## [Activity]
Give back, exactly as written, the lines of the listing from the top through the line holding "You are a computer-use", and nothing more. Exclude pictures.

## [Input data]
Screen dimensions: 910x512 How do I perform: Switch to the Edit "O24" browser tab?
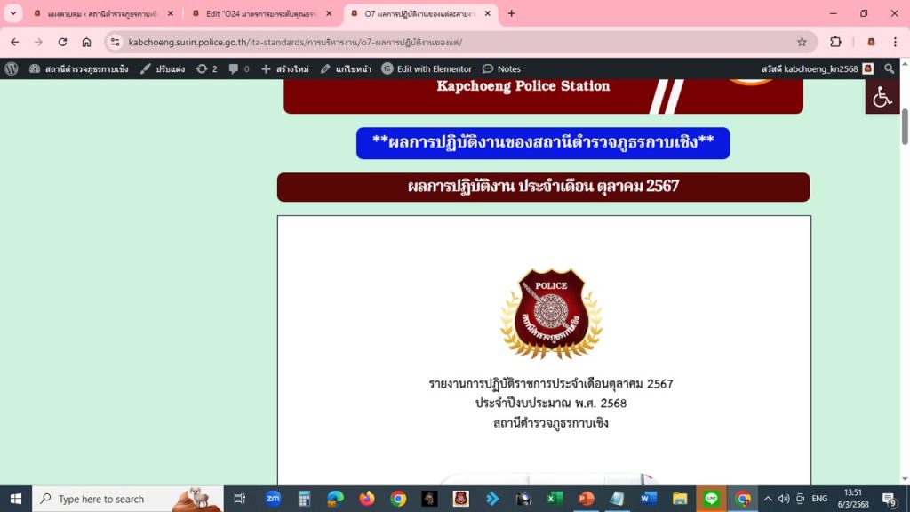point(259,13)
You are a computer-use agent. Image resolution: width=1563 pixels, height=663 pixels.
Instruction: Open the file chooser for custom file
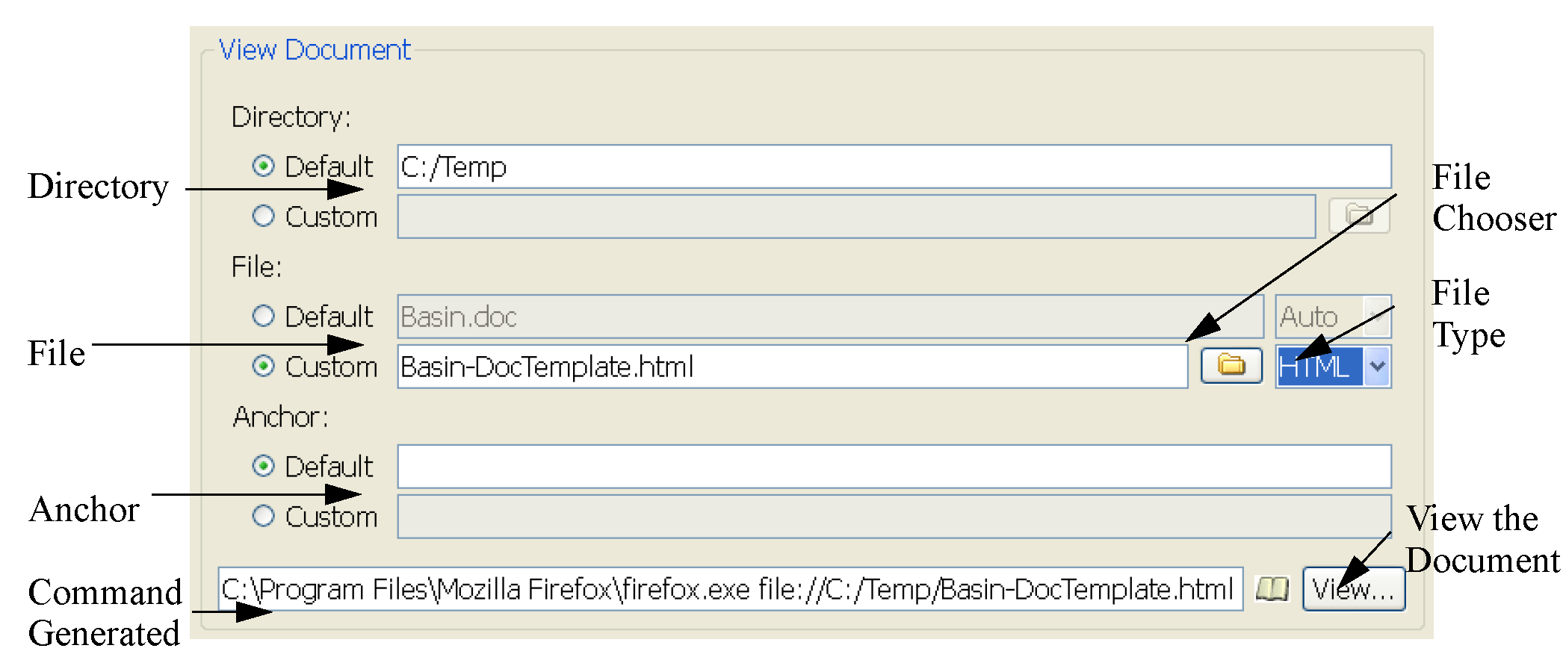(1231, 366)
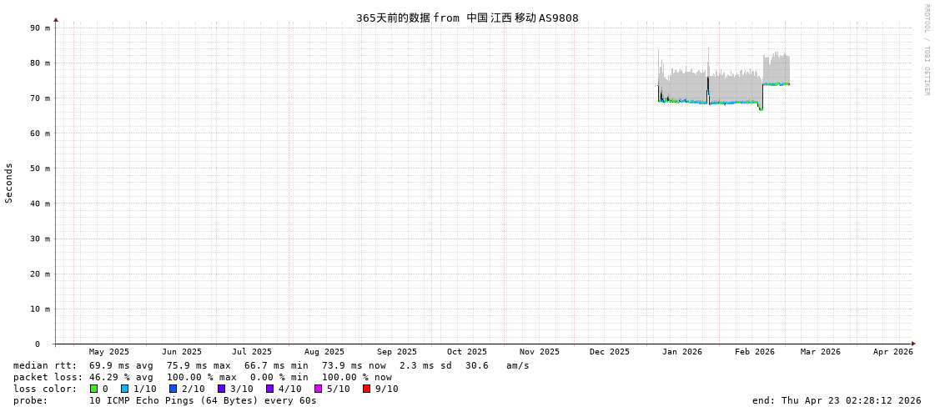Click the RRDTOOL / TOBI OETIKER watermark
The width and height of the screenshot is (935, 412).
(926, 50)
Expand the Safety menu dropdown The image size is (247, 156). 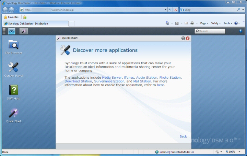[216, 23]
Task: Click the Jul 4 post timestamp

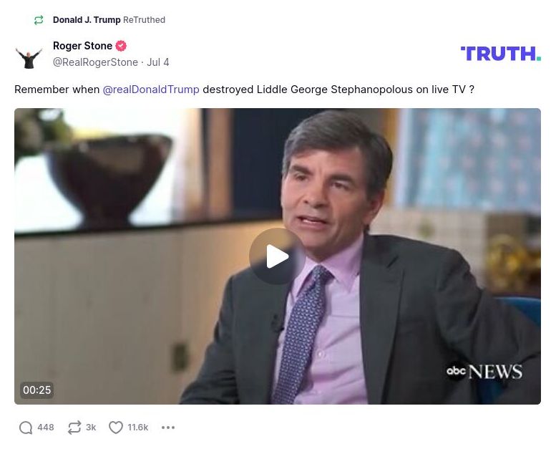Action: [x=158, y=62]
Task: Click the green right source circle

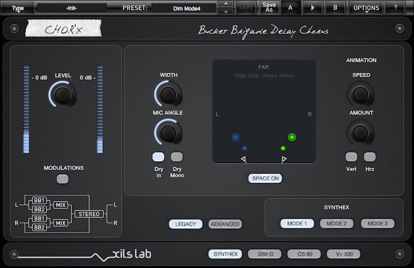Action: [292, 137]
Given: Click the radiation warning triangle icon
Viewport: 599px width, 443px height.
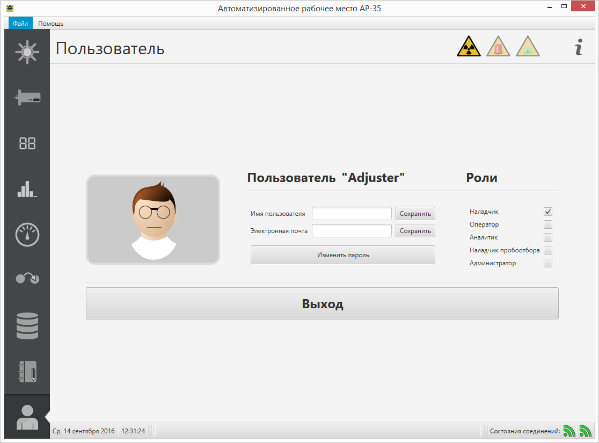Looking at the screenshot, I should click(x=469, y=47).
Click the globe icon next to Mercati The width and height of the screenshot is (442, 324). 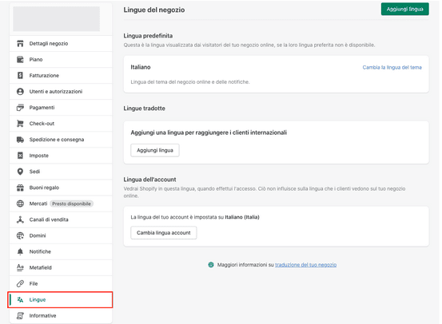point(20,203)

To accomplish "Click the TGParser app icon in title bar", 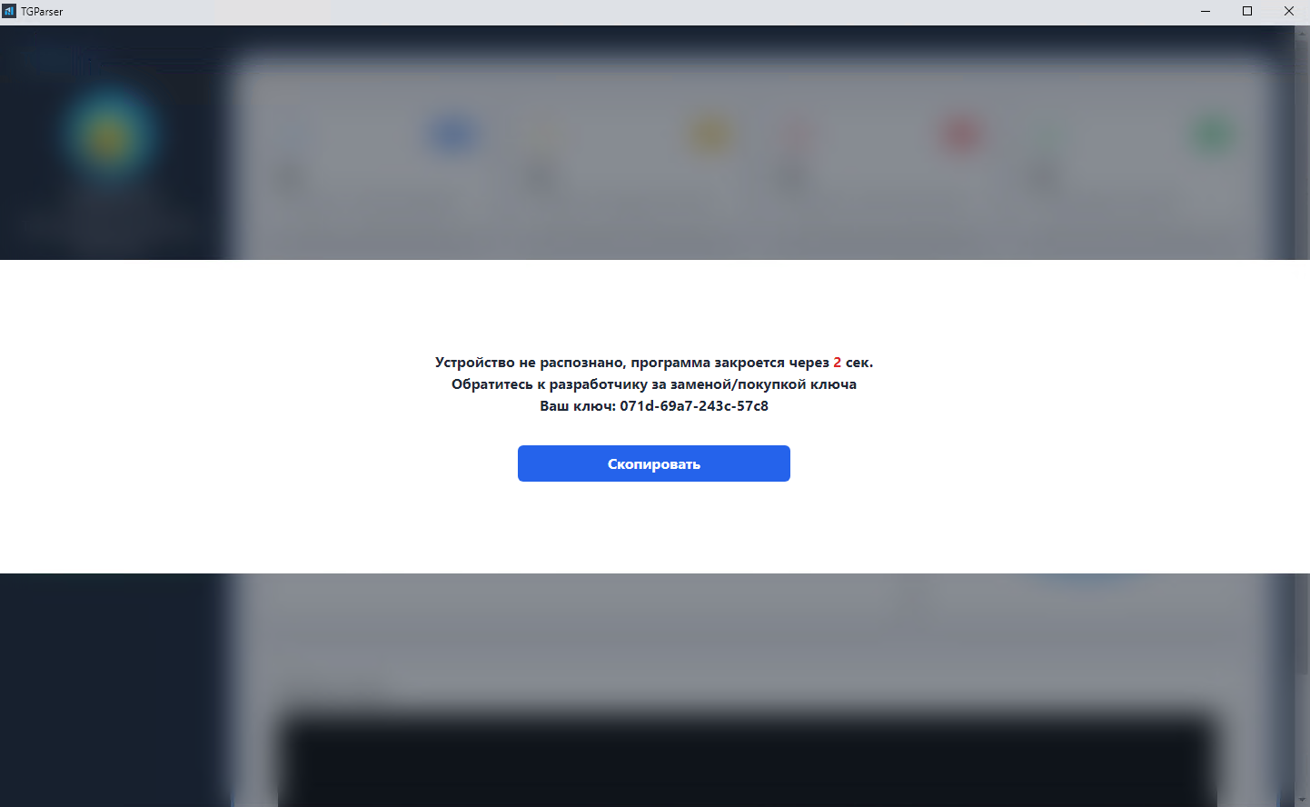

## [Task response]
Screen dimensions: 910x512 How do I perform: Switch to the Edit "O24" browser tab?
point(259,13)
You are a computer-use agent. Image resolution: width=1563 pixels, height=663 pixels.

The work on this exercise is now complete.